Task item:
Could you retype all of the data below exactly as given?

[Opening Task data section]

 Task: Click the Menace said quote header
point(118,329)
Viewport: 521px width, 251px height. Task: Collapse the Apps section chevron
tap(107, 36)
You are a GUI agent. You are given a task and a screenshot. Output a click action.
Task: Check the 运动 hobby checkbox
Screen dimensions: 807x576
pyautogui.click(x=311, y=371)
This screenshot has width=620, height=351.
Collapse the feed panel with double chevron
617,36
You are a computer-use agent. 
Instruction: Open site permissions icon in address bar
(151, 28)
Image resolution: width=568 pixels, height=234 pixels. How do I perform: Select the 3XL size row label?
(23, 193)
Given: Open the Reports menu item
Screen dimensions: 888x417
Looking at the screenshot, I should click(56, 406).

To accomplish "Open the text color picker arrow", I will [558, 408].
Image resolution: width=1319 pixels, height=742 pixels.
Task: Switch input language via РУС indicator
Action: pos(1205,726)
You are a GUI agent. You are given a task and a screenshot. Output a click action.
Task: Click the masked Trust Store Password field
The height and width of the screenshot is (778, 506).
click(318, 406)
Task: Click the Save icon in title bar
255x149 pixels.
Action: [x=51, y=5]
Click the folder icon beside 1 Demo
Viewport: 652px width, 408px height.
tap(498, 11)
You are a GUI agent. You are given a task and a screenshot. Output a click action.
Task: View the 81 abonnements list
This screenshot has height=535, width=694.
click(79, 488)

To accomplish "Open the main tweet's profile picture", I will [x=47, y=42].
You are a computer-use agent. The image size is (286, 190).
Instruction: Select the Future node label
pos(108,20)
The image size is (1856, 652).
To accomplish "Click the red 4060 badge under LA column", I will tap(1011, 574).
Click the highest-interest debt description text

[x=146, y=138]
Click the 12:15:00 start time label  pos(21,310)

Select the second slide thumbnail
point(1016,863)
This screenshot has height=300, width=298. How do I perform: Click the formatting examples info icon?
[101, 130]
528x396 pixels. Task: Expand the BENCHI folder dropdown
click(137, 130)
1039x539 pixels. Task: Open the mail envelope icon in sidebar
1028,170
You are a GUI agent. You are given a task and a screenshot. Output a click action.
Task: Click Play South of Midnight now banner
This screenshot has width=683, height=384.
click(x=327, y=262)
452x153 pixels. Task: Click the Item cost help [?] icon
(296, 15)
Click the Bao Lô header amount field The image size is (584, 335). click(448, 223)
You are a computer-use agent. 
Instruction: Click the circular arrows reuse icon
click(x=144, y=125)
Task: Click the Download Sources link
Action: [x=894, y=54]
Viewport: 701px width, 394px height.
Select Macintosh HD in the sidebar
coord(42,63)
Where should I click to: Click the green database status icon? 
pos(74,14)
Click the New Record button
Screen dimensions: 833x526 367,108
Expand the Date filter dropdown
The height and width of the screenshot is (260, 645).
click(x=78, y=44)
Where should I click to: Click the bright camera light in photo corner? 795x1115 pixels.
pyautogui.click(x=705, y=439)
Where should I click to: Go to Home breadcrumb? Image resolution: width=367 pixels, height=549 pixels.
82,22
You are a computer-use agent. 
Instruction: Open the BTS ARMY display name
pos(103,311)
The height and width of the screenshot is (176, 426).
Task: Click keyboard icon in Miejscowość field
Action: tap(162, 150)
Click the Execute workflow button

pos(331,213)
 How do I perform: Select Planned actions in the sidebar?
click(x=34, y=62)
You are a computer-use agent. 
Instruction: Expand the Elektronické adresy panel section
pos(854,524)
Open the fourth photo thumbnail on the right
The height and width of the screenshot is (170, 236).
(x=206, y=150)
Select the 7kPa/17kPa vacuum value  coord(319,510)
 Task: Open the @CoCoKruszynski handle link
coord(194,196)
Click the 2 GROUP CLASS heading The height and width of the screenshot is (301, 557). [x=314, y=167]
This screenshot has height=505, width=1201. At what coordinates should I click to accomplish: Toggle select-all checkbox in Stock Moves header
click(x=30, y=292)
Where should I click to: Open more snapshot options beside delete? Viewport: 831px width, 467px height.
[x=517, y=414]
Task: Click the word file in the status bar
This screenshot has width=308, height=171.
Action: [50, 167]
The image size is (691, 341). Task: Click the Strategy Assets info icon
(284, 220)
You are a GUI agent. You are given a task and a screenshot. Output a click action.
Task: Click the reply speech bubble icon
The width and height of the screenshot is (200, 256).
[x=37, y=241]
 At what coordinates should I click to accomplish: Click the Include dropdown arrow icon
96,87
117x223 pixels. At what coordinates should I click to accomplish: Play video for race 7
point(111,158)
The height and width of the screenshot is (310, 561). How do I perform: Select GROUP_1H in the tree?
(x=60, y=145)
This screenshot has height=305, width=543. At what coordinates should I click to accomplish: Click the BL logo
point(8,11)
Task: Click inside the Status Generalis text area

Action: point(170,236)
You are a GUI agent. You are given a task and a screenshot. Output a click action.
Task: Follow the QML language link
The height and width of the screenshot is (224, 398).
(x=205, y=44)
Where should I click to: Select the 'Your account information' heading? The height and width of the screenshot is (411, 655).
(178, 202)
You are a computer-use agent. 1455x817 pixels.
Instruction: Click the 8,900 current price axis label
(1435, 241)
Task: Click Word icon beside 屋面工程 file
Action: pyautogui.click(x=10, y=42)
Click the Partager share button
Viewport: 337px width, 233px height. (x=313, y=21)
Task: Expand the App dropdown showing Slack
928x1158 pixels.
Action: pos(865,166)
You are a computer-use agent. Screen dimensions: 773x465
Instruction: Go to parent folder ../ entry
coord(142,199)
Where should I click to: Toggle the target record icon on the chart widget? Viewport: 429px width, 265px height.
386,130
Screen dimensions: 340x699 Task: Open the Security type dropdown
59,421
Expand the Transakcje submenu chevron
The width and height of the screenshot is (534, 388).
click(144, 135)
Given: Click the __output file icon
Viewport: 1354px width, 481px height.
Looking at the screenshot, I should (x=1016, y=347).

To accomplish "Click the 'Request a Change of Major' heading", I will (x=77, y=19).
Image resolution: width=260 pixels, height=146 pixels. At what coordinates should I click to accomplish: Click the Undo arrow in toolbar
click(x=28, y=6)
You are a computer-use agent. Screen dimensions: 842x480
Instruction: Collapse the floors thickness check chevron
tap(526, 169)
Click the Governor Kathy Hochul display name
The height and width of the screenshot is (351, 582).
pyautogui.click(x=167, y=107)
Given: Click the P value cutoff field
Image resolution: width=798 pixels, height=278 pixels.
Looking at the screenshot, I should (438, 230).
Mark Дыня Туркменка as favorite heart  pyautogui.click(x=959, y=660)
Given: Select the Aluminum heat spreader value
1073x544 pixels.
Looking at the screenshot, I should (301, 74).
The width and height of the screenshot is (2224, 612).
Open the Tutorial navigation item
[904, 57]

[Closing Task data section]

Exercise answer:
 Task: Click the Menace said quote header
point(118,329)
Viewport: 521px width, 251px height. Task: Collapse the Apps section chevron
tap(107, 36)
You are a GUI agent. You are given a task and a screenshot. Output a click action.
Task: Check the 运动 hobby checkbox
Screen dimensions: 807x576
pyautogui.click(x=311, y=371)
This screenshot has width=620, height=351.
Collapse the feed panel with double chevron
617,36
You are a computer-use agent. 
Instruction: Open site permissions icon in address bar
(151, 28)
Image resolution: width=568 pixels, height=234 pixels. How do I perform: Select the 3XL size row label?
(23, 193)
Given: Open the Reports menu item
Screen dimensions: 888x417
Looking at the screenshot, I should click(56, 406).

To accomplish "Open the text color picker arrow", I will [558, 408].
Image resolution: width=1319 pixels, height=742 pixels.
Task: Switch input language via РУС indicator
Action: pos(1205,726)
You are a GUI agent. You are given a task and a screenshot. Output a click action.
Task: Click the masked Trust Store Password field
The height and width of the screenshot is (778, 506).
click(318, 406)
Task: Click the Save icon in title bar
255x149 pixels.
Action: [x=51, y=5]
Click the folder icon beside 1 Demo
Viewport: 652px width, 408px height.
tap(498, 11)
You are a GUI agent. You are given a task and a screenshot. Output a click action.
Task: View the 81 abonnements list
This screenshot has height=535, width=694.
click(79, 488)

To accomplish "Open the main tweet's profile picture", I will [x=47, y=42].
You are a computer-use agent. The image size is (286, 190).
Instruction: Select the Future node label
pos(108,20)
The image size is (1856, 652).
To accomplish "Click the red 4060 badge under LA column", I will tap(1011, 574).
Click the highest-interest debt description text

[x=146, y=138]
Click the 12:15:00 start time label  pos(21,310)

Select the second slide thumbnail
point(1016,863)
This screenshot has height=300, width=298. How do I perform: Click the formatting examples info icon?
[101, 130]
528x396 pixels. Task: Expand the BENCHI folder dropdown
click(137, 130)
1039x539 pixels. Task: Open the mail envelope icon in sidebar
1028,170
You are a GUI agent. You are given a task and a screenshot. Output a click action.
Task: Click Play South of Midnight now banner
This screenshot has width=683, height=384.
click(x=327, y=262)
452x153 pixels. Task: Click the Item cost help [?] icon
(296, 15)
Click the Bao Lô header amount field The image size is (584, 335). click(448, 223)
You are a computer-use agent. 
Instruction: Click the circular arrows reuse icon
click(x=144, y=125)
Task: Click the Download Sources link
Action: [x=894, y=54]
Viewport: 701px width, 394px height.
Select Macintosh HD in the sidebar
coord(42,63)
Where should I click to: Click the green database status icon? 
pos(74,14)
Click the New Record button
Screen dimensions: 833x526 367,108
Expand the Date filter dropdown
The height and width of the screenshot is (260, 645).
click(x=78, y=44)
Where should I click to: Click the bright camera light in photo corner? 795x1115 pixels.
pyautogui.click(x=705, y=439)
Where should I click to: Go to Home breadcrumb? Image resolution: width=367 pixels, height=549 pixels.
82,22
You are a computer-use agent. 
Instruction: Open the BTS ARMY display name
pos(103,311)
The height and width of the screenshot is (176, 426).
Task: Click keyboard icon in Miejscowość field
Action: tap(162, 150)
Click the Execute workflow button

pos(331,213)
 How do I perform: Select Planned actions in the sidebar?
click(x=34, y=62)
You are a computer-use agent. 
Instruction: Expand the Elektronické adresy panel section
pos(854,524)
Open the fourth photo thumbnail on the right
The height and width of the screenshot is (170, 236).
(x=206, y=150)
Select the 7kPa/17kPa vacuum value  coord(319,510)
 Task: Open the @CoCoKruszynski handle link
coord(194,196)
Click the 2 GROUP CLASS heading The height and width of the screenshot is (301, 557). [x=314, y=167]
This screenshot has height=505, width=1201. At what coordinates should I click to accomplish: Toggle select-all checkbox in Stock Moves header
click(x=30, y=292)
Where should I click to: Open more snapshot options beside delete? Viewport: 831px width, 467px height.
[x=517, y=414]
Task: Click the word file in the status bar
This screenshot has width=308, height=171.
Action: [50, 167]
The image size is (691, 341). Task: Click the Strategy Assets info icon
(284, 220)
You are a GUI agent. You are given a task and a screenshot. Output a click action.
Task: Click the reply speech bubble icon
The width and height of the screenshot is (200, 256).
[x=37, y=241]
 At what coordinates should I click to accomplish: Click the Include dropdown arrow icon
96,87
117x223 pixels. At what coordinates should I click to accomplish: Play video for race 7
point(111,158)
The height and width of the screenshot is (310, 561). How do I perform: Select GROUP_1H in the tree?
(x=60, y=145)
This screenshot has height=305, width=543. At what coordinates should I click to accomplish: Click the BL logo
point(8,11)
Task: Click inside the Status Generalis text area

Action: point(170,236)
You are a GUI agent. You are given a task and a screenshot. Output a click action.
Task: Follow the QML language link
The height and width of the screenshot is (224, 398).
(x=205, y=44)
Where should I click to: Select the 'Your account information' heading? The height and width of the screenshot is (411, 655).
(178, 202)
You are a computer-use agent. 1455x817 pixels.
Instruction: Click the 8,900 current price axis label
(1435, 241)
Task: Click Word icon beside 屋面工程 file
Action: pyautogui.click(x=10, y=42)
Click the Partager share button
Viewport: 337px width, 233px height. (x=313, y=21)
Task: Expand the App dropdown showing Slack
928x1158 pixels.
Action: pos(865,166)
You are a computer-use agent. Screen dimensions: 773x465
Instruction: Go to parent folder ../ entry
coord(142,199)
Where should I click to: Toggle the target record icon on the chart widget? Viewport: 429px width, 265px height.
386,130
Screen dimensions: 340x699 Task: Open the Security type dropdown
59,421
Expand the Transakcje submenu chevron
The width and height of the screenshot is (534, 388).
click(144, 135)
Given: Click the __output file icon
Viewport: 1354px width, 481px height.
Looking at the screenshot, I should (x=1016, y=347).

To accomplish "Click the 'Request a Change of Major' heading", I will (x=77, y=19).
Image resolution: width=260 pixels, height=146 pixels. At what coordinates should I click to accomplish: Click the Undo arrow in toolbar
click(x=28, y=6)
You are a computer-use agent. Screen dimensions: 842x480
Instruction: Collapse the floors thickness check chevron
tap(526, 169)
Click the Governor Kathy Hochul display name
The height and width of the screenshot is (351, 582).
pyautogui.click(x=167, y=107)
Given: Click the P value cutoff field
Image resolution: width=798 pixels, height=278 pixels.
Looking at the screenshot, I should (438, 230).
Mark Дыня Туркменка as favorite heart  pyautogui.click(x=959, y=660)
Given: Select the Aluminum heat spreader value
1073x544 pixels.
Looking at the screenshot, I should (301, 74).
The width and height of the screenshot is (2224, 612).
Open the Tutorial navigation item
[904, 57]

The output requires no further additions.